Usually the term Single-Payer is used to describe a type of financing system. In the case of health care, a single-payer system would be an entity like a government run non-profit organization which would collect all health care fees, and pay out all health care costs. Health care delivery facilities like hospitals, doctors, nurses etc. remains in private hands and patients have guaranteed choice of care from providers. In U.S. Single Payer system is also known as Medicare for All. Single Payer system expands the cost-effectiveness and makes Medicare program more efficient to cover each and everyone in the United States. It creates a single-tiered system that covers all people equally regardless of age, income, employment, or diagnosis. This unified system would promote universal high quality healthcare, because quality of care would have to be kept high enough to be acceptable to all citizens.
##########
— Task to carry out —
Please answer these questions about the single-payer passage above.
(a) What kind of entity would collect all health care fees and pay out all health care costs?
(b) By what other name is the single-payer system known in the U.S.?
(c) Regardless of which four factors would the single-tiered system cover all people equally?
##########
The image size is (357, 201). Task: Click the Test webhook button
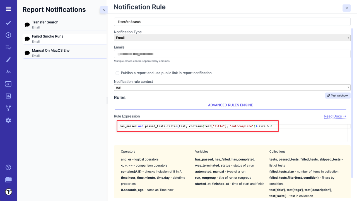click(x=337, y=95)
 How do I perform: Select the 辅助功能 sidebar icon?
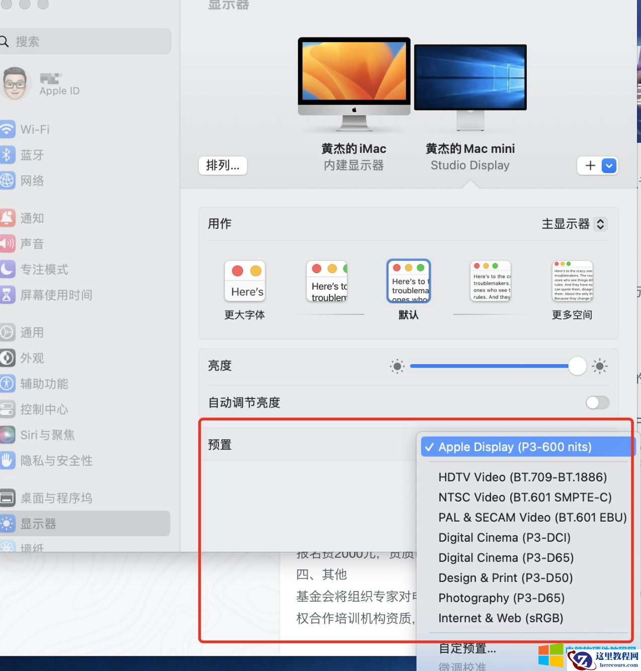44,384
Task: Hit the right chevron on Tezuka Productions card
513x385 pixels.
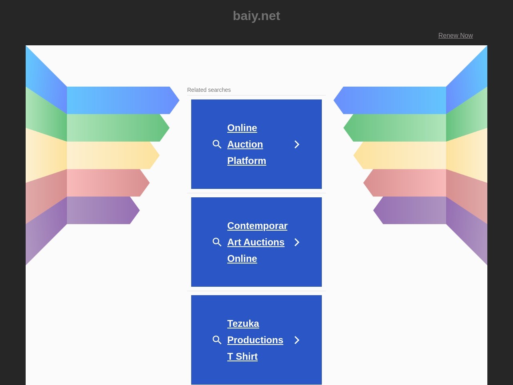Action: [297, 340]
##########
— Reply —
(a) An entity like a government run non-profit organization.
(b) Medicare for All.
(c) Age, income, employment, or diagnosis.